What the intro to Chabad's siddur does, however, is go on to quote early hhasidic leaders who claimed that this new text isn't an extra style, to be used in addition to the traditional siddur texts of Ashkenaz, Sefarad, Aram Soba, Romaniote, or whichever else — it's a replacement
. We all need to throw out our old sidurim
that we inherited from our ancestors, and start using this newfangled hybrid text because otherwise, they pretty much say outright, our prayers might not even be able to reach God.
I've encountered this attitude from Chabad books and people many times — the rejection of "Traditional Judaism" as unfulfilling, and the need to replace it with something new and improved: Chabad Chasidism.Where does this attitude come from?
Maybe from here:
It's part of a letter
supposedly written by the Ba‘al Shem Tov, where he says:
I asked Moshiach, "When will you come, master?" And he replied, "By this you shall know: it will be a time when your teachings become publicized and revealed to the world, and your well-springs have overflowed to the outside. [It will be when] that which I have taught you — and that which you have perceived of your own efforts — become known, so that others, too, will be able to perform mystical unifications and ascents of the soul like you. Then all the evil klippos will be destroyed, and it will be a time of grace and salvation."
In other words, the messiah will only come when the Ba‘al Shem Tov's teachings are embraced by the world. The Torah wasn't enough. Sinai wasn't enough. We've all just been going through the motions, wasting our time and not getting anywhere because the ultimate Goal — mashiahh, tiqun ‘olam,
the fulfillment of all our prophecies — has been impossible to reach
without this New Revelation of Hhasidism and (especially!) Chabadism.
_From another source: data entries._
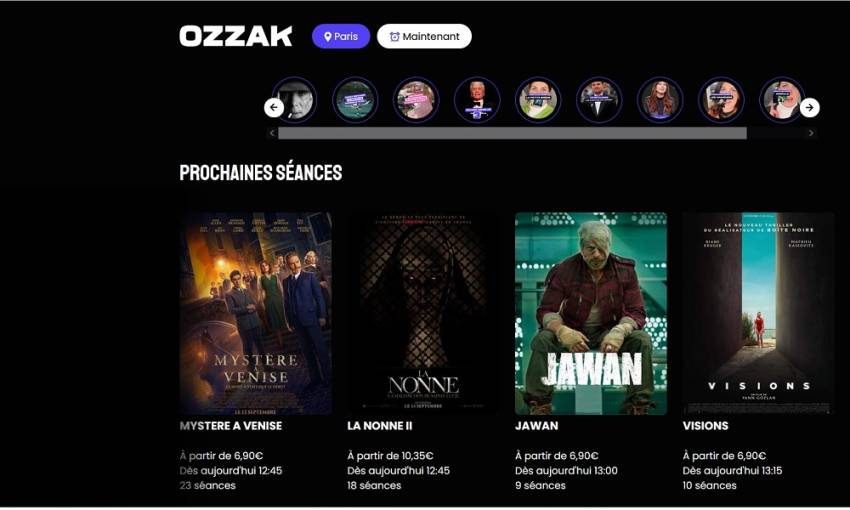Open the story circle with the red-haired woman
This screenshot has width=850, height=510.
coord(660,100)
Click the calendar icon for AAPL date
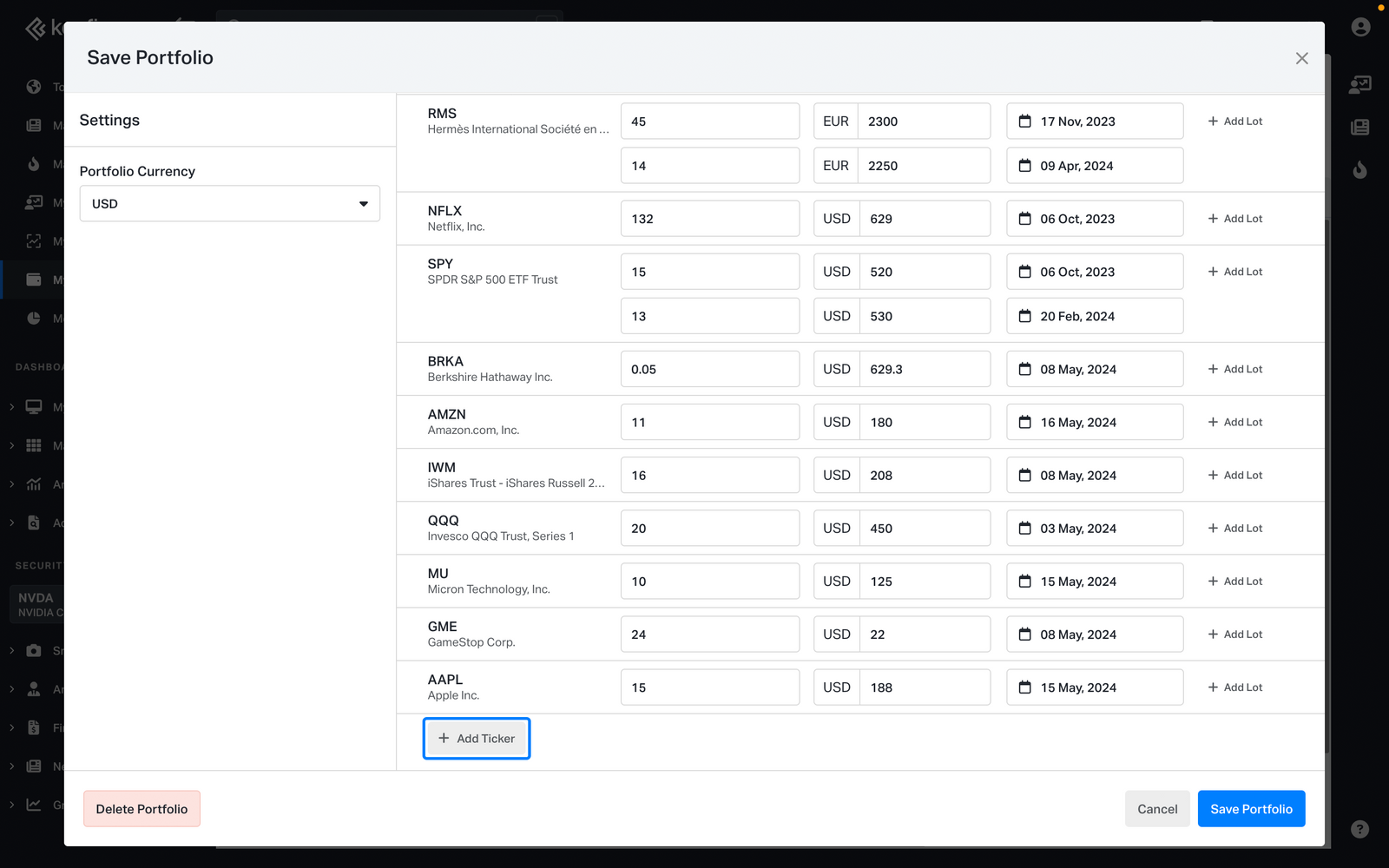This screenshot has width=1389, height=868. click(1024, 687)
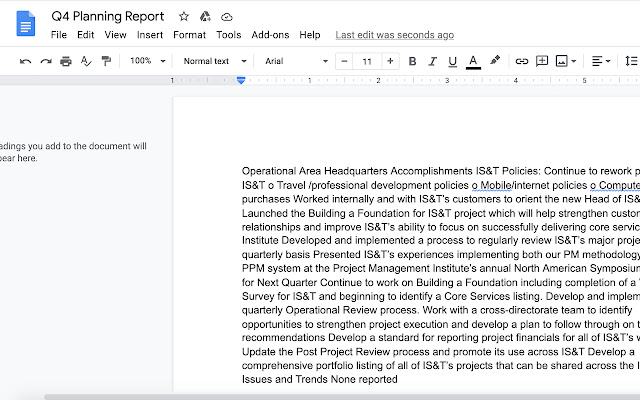Screen dimensions: 640x400
Task: Star the Q4 Planning Report document
Action: tap(184, 17)
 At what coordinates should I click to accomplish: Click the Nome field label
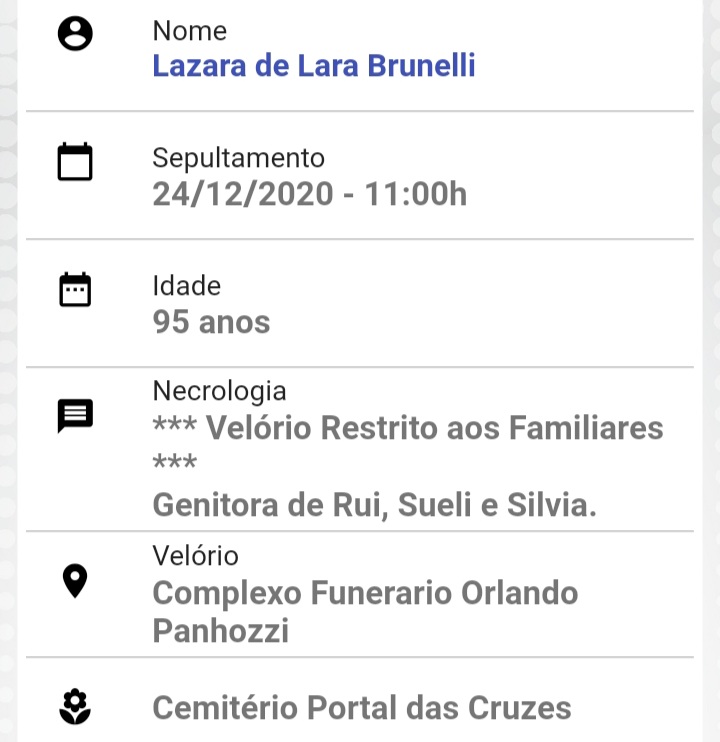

Which I guess explains why most of the Lubavitchers I've met have barely any knowledge at all outside of their own movement. It makes sense that they're unfamiliar with R' Soloveitchik and R' Shimshon [ben] Refa’eil Hirš, as the leaders of a competing conception of contemporary Judaism (a.k.a. Modern Orthodoxy). But R' Yoseif Karo? The RM"A? Maimonides? It also explains why R' Shneur Zalman of Liadi called his halakhic work "Shulhhan ‘Arukh", appropriating the name of a previous generation's halakhic code. This is what happens when you believe that your own movement — your immediate 4 amot
— is the be-all and end-all of Judaism. It's all very logical — if all of history depends on you spreading the Good News, you're going to spend your time learning the "prophetic" essays of your semi-divine Rebbe, and not worry so much about all the outdated and useless halakhic and philosophical opinions of a bunch of rabbis who don't really matter anyway, in the grand scheme of things.
This is my beef with Chabad, the negative impression I've gotten of their movement and their ideology. I know that there are good Lubavitchers out there, such as one Chabad House rabbi my brother knows who "never implies that other people's Halakhic Judaisms aren't good enough" and "also gets along respectfully and jokes around with the [Conservatives] and the [Reforms]; he never implies they're bad." But I missed meeting him the last time I was in his area. So I'm stuck with the ones I know, who, for instance, were horrified that anyone would want to arrange a mínyan where they can daven their own ancestral nusahh
, and didn't see the light and benefit of becoming one with the New World Order.